Il tempo dicevamo. La memoria e l'oblio. Uno sguardo che osserva dall'alto l'universo fragile dell'esistere umano. Come la città in rovina dell'opera Hatra (2015/2016), che in questo caso prende la forma di un tappeto, anch'esso nero, dove si intuiscono i contorni di una civiltà perduta, la regione irachena della Jazira. Un lavoro che trova le proprie radici in una ricerca che i Poirier hanno portato avanti per anni intorno alle antiche città del passato e che abbiamo visto raccolte nella bella monografia pubblicata dall'editore francese Flammarion. Un libro che che offre una disamina completa della loro storia di "piccolo collettivo di artisti" e permette di intuire quel senso di continuità che prende le origini in opere anteriori come Roma Memoria Mundi (1988), Palmyre (1992) o Villes Mortes, Syrie (1992) e che qui a Milano ritroviamo evocate, ma non in mostra.

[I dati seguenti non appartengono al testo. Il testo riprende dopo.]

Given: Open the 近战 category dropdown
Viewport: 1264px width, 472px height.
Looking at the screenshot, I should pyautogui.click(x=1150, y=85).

E poi c'è il dolore. Uno strappo violento che irrompe con le opere fotografiche. E quindi parliamo della luce. Quelle della serie di fotografie Archives (2013), cibachrome di grande formato, dove i due artisti impressionano la pellicola di giganteschi particolari, foglie, petali, vetri, bucce, foto strappate. Frammenti macroscopici, universi in miniatura che ancora parlano della vanità delle cose, della fragilità dell'esistere al mondo. Solo che qui il rosso è il colore dominante e non il nero. Come a rappresentare certo il dolore - un dolore privato, intimo, inenarrabile. Ma ugualmente a rappresentare la vita. Che continua in questa incessante, inevitabile ricerca di una speranza altra. Una memoria di un futuro che si ritrova nello sguardo di questi due viaggiatori, che osservano e non dimenticano per non essere dimenticati.
Incontrare i Poirier, dunque vale la pena. E in fondo non è nemmeno troppo difficile.

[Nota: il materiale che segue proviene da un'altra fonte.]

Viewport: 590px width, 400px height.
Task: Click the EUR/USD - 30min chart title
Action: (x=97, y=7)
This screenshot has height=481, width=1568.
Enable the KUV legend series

Questi artisti che dell'ubiquità pare abbiano fatto per 50 anni uno stile di vita sono in mostra in tre luoghi contemporaneamente, infatti. Qui a Milano abbiamo detto, alla Galleria Fumagalli per una mostra curata da Lorand Hegyi e Angela Madesani e visitabile dal martedì al sabato fino al 20 dicembre 2017. Ma specularmente anche a Parigi alla Gallerie Mitterand, che ospita una personale di Anne & Patrick Poirier fino al 31 ottobre 2017. Le due gallerie, quella italiana e quella francese, offrono la possibilità di avvicinarsi a questi due artisti ai collezionisti che desiderassero portare a casa qualcuno dei loro trofei del tempo che passa. Che sono anche belli, va detto, oltre che interessanti. E non è uno svantaggio per chi abbia da investire tra i 5.000 e i 50.000 €, questo il range, intorno a cui si muovono le quotazioni per queste opere in esposizione di Anne & Patrick Poirier - a partire dalle opere più piccole, naturalmente.
Ma mercato a parte, per chi volesse approfondire la conoscenza con questo duo che in Italia e a Roma in particolare ha vissuto a lungo a cavallo tra gli anni '60 e '70 (Villa Medici, ma non solo), vi è anche la possibilità di visitare fino al 29 ottobre 2017 una importante mostra, sempre a Parigi, ospitata dalla Maison Europèenne de la Photographie, oltre 200 le immagini selezionate, per ripercorrere una parte importante del viaggio di questi due amabili sognatori.